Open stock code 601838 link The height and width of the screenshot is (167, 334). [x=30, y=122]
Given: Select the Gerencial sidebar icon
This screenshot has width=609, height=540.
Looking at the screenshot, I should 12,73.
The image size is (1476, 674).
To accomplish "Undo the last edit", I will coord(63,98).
---
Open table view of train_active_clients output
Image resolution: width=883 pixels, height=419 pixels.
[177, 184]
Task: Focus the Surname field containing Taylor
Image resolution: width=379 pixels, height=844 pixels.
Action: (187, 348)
==
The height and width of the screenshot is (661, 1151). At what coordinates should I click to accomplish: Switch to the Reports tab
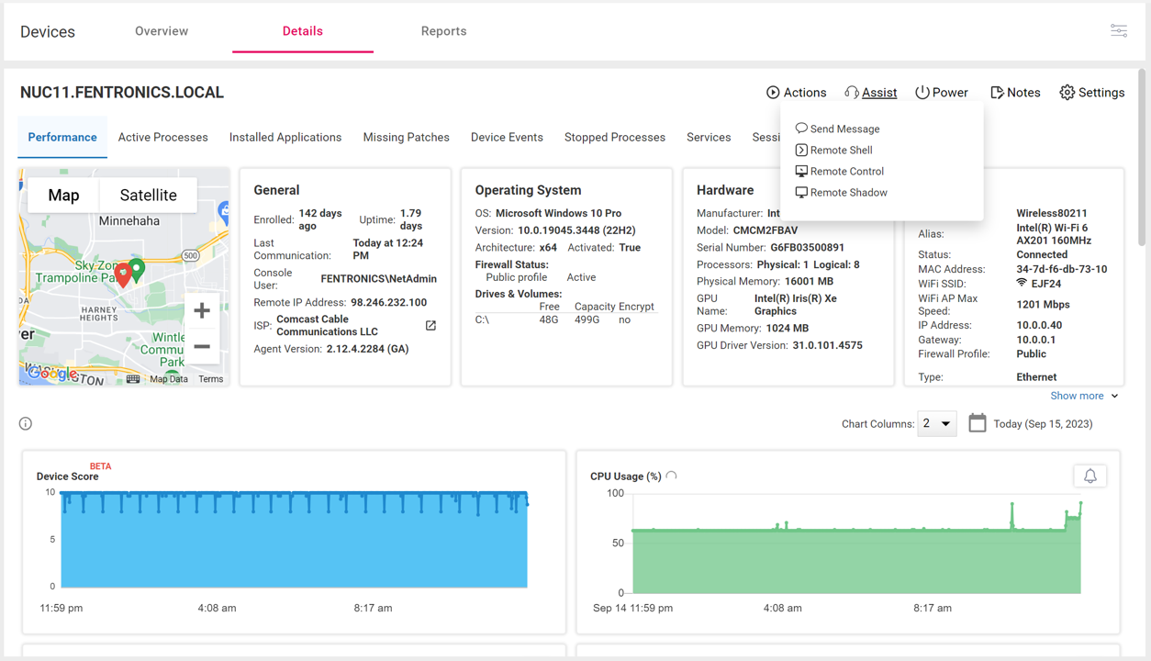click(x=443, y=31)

--- Written exercise ---
Starting at the line that has "Open stock code" and stopping after the line that has "I will coord(63,98).", write out those lines of the records as a JSON list of strings, one string per line, with blank lines left out.

--- Written answer ---
[
  "Open stock code 601838 link The height and width of the screenshot is (167, 334). [x=30, y=122]",
  "Given: Select the Gerencial sidebar icon",
  "This screenshot has width=609, height=540.",
  "Looking at the screenshot, I should 12,73.",
  "The image size is (1476, 674).",
  "To accomplish \"Undo the last edit\", I will coord(63,98)."
]